▸ **GOAL OF THE EXERCISE**: When the line containing "Viewport: 720px width, 1560px height." is found in the data below, copy it and each line after it through the line containing "You are a computer-use agent. The width", exactly and with no others.
* * * * * * * * *
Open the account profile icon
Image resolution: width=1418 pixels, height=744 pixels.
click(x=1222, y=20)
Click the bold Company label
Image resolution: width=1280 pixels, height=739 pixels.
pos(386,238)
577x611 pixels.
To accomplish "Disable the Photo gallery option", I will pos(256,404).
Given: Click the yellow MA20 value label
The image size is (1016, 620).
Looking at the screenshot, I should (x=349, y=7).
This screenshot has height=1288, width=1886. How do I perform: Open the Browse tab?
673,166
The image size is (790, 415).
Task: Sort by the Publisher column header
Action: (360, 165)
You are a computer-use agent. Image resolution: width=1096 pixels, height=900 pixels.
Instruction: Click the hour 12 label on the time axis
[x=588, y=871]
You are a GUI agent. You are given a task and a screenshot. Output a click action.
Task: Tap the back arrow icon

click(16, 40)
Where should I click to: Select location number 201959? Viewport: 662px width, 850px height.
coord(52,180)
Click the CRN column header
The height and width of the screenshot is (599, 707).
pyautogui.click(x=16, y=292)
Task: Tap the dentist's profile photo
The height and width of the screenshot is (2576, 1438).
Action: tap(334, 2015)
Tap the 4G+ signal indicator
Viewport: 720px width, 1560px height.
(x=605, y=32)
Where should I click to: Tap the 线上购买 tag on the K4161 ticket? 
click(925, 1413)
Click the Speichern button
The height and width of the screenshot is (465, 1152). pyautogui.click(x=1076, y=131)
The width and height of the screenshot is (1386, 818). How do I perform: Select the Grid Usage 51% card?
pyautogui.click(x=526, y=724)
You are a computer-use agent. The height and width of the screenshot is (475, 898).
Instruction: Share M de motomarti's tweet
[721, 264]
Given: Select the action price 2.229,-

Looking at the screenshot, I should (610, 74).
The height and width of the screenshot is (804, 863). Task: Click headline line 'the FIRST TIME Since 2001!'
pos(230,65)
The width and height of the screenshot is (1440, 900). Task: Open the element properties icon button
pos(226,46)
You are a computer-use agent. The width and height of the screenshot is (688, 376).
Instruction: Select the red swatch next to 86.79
* * * * * * * * *
▸ **FINISHED TASK**:
Viewport: 720px width, 1560px height.
(x=605, y=32)
Where should I click to: Tap the 线上购买 tag on the K4161 ticket? 
click(925, 1413)
Click the Speichern button
The height and width of the screenshot is (465, 1152). pyautogui.click(x=1076, y=131)
The width and height of the screenshot is (1386, 818). How do I perform: Select the Grid Usage 51% card?
pyautogui.click(x=526, y=724)
You are a computer-use agent. The height and width of the screenshot is (475, 898).
Instruction: Share M de motomarti's tweet
[721, 264]
Given: Select the action price 2.229,-

Looking at the screenshot, I should (610, 74).
The height and width of the screenshot is (804, 863). Task: Click headline line 'the FIRST TIME Since 2001!'
pos(230,65)
The width and height of the screenshot is (1440, 900). Task: Open the element properties icon button
pos(226,46)
You are a computer-use agent. The width and height of the screenshot is (688, 376).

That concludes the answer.